== STATED EXERCISE A ==
In the listing below, reproduce verbatim the lines starting at the one containing "This screenshot has" and ending at the one containing "Describe the element", both included. Omit the pictures from your copy.

== EXTRACTED TEXT ==
━━━━

[aubio-user] Onset detection in Python

Paul Brossier piem at piem.org
Wed Mar 19 19:40:38 CET 2014

On 03/19/2014 10:47 AM, Lukasz Tracewski wrote:
>> Interesting, I just made some tests, and even with a 45 minutes
>> long, scipy is still 3 or 4 times slower. wow, memory is cheap
>> nowadays, and file access is slow. still, loading the entire file
>> in memory is usually *not* the best approach, at least not the one
>>  i prefer. :-)
> Sure, scipy is slower with loading files. What is faster in my case
> is when I load a file into memory and then do scipy filtering on a
> whole sample - and not on frames. I have yet to try the filtering
> that is in aubio, had no clue that such thing existed. Even if I get
>  high-pass filtering working your way, I still need to get whole
> sample into memory I am afraid for other reasons.

Sorry, I meant to write 'aubio is slower'! not easy for me to write that :)

> One of crucial steps in my case is noise reduction by spectral
> subtraction. I use aubio onsets to find potential animals' calls.
> Once they are identified, I can also tell which regions are
> noise-only, analyse their spectral content and then subtract the
> noise from the whole sample. As you can see in this case having
> complete file in memory cannot be avoided (or rather trying to do so
>  would increase complexity and reduce effectiveness of the method -
> what if noise-only region is only at the end of the sample?).

━━━━

== STATED EXERCISE B ==
Carry on the mailing-list message about onset detection and noise reduction in Python from the point where it stops.

== LISTING ==
━━━━

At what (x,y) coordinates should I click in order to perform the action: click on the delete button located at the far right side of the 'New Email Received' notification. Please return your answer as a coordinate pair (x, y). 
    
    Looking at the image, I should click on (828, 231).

━━━━

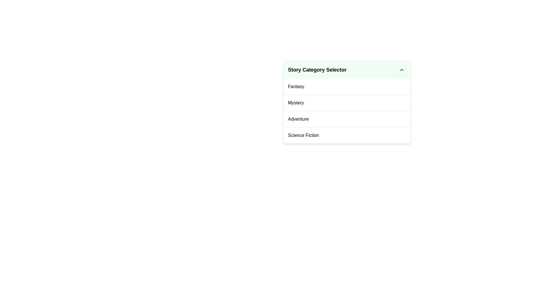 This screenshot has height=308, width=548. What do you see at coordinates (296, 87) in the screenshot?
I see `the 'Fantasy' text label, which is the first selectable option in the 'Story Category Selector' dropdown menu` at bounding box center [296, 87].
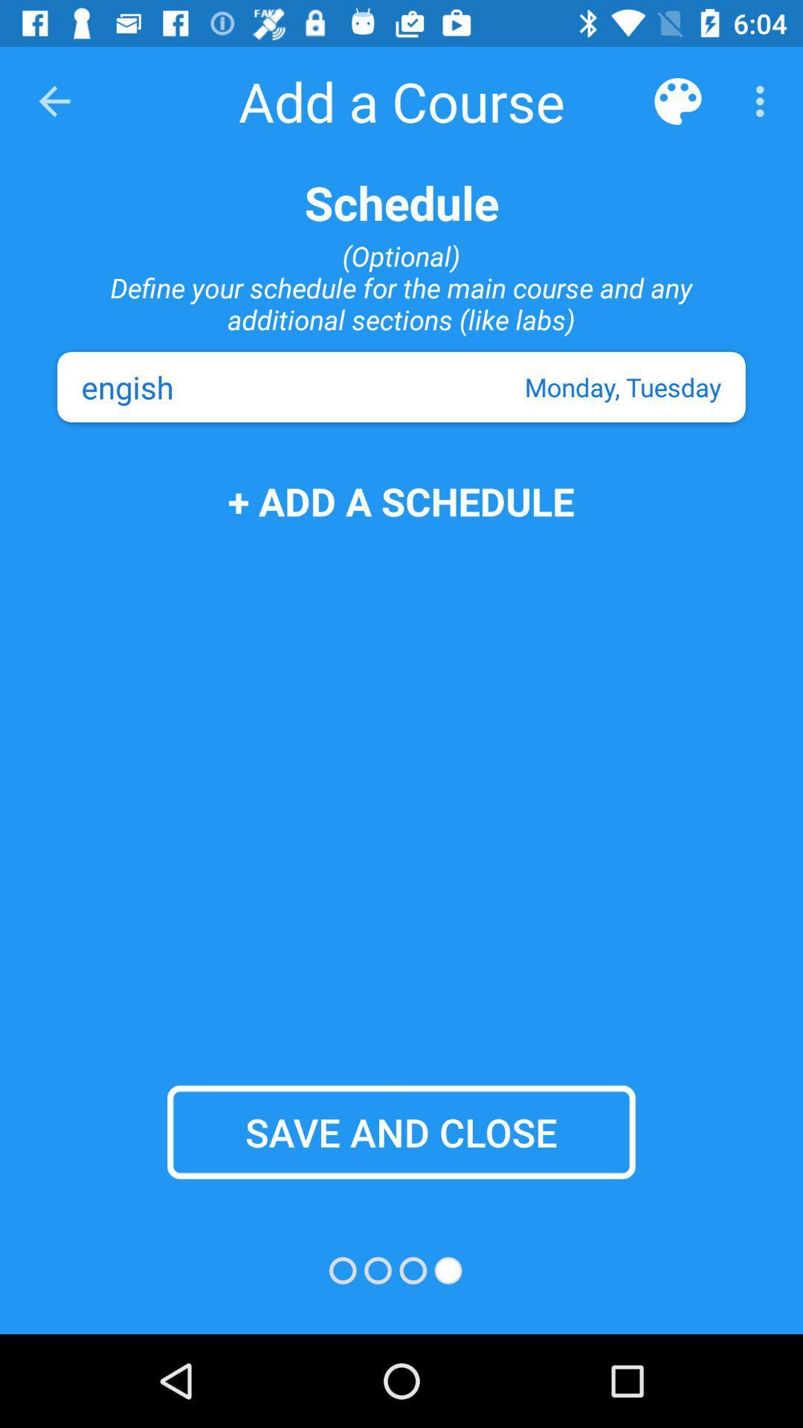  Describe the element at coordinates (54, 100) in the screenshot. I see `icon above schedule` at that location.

━━━━

== WRITTEN REPLY A ==
 This screenshot has height=308, width=548. What do you see at coordinates (296, 87) in the screenshot?
I see `the 'Fantasy' text label, which is the first selectable option in the 'Story Category Selector' dropdown menu` at bounding box center [296, 87].
  Describe the element at coordinates (54, 100) in the screenshot. I see `icon above schedule` at that location.

== WRITTEN REPLY B ==
makes perfect sense.

>> why do you need this hstack line? you could use
>> aubio.digital_filter and use the highpassed_samples directly.
> The hstack is to get complete sample into memory by concatenating
> frames read by "source". Reason for this I have just explained above.
> Is there a smarter way of doing this?

no, but as you already figured out, loading the entire file once is the
most efficient in your case.

> Anyway, thanks for the tip with using filters! Indeed an example in
> Python would be welcomed to make people more aware of this nice
> feature. The filter coefficients can be easily produced by
> scipy.signal module.

i'll add some simple examples to compute common filter types
coefficients too.

>> that's great, i love thinking these lines of code can help a bit!
> The project is to support efforts in kiwi protection, famous
> flightless bird from New Zealand. We count their calls (and also
> determine gender) in each file and use this information to understand
> ecosystem health and how well protection efforts are working. As you
> can imagine finding that there is *something* worth interest in a
> recording is crucial: if there are too many false positives, then
> noise reduction by spectral subtraction becomes inefficient. The
> other way risk is even greater: if bird call goes undetected, then it
> will be included in noise-only regions and then subtracted from a
> whole sample, effectively eliminating many possible candidates.
> Processing time becomes important when there are truly many sample.
> As mentioned before, there are 10000 hours of recordings. To get them
> identified we will probably buy time on Amazon Web Services EC2
> compute-optimized instance (something with 32 virtual CPUs). Time is
> money in this case, so keeping it short is crucial.

This is fascinating. Would you mind if I prepare some short post to
publish on aubio's blog?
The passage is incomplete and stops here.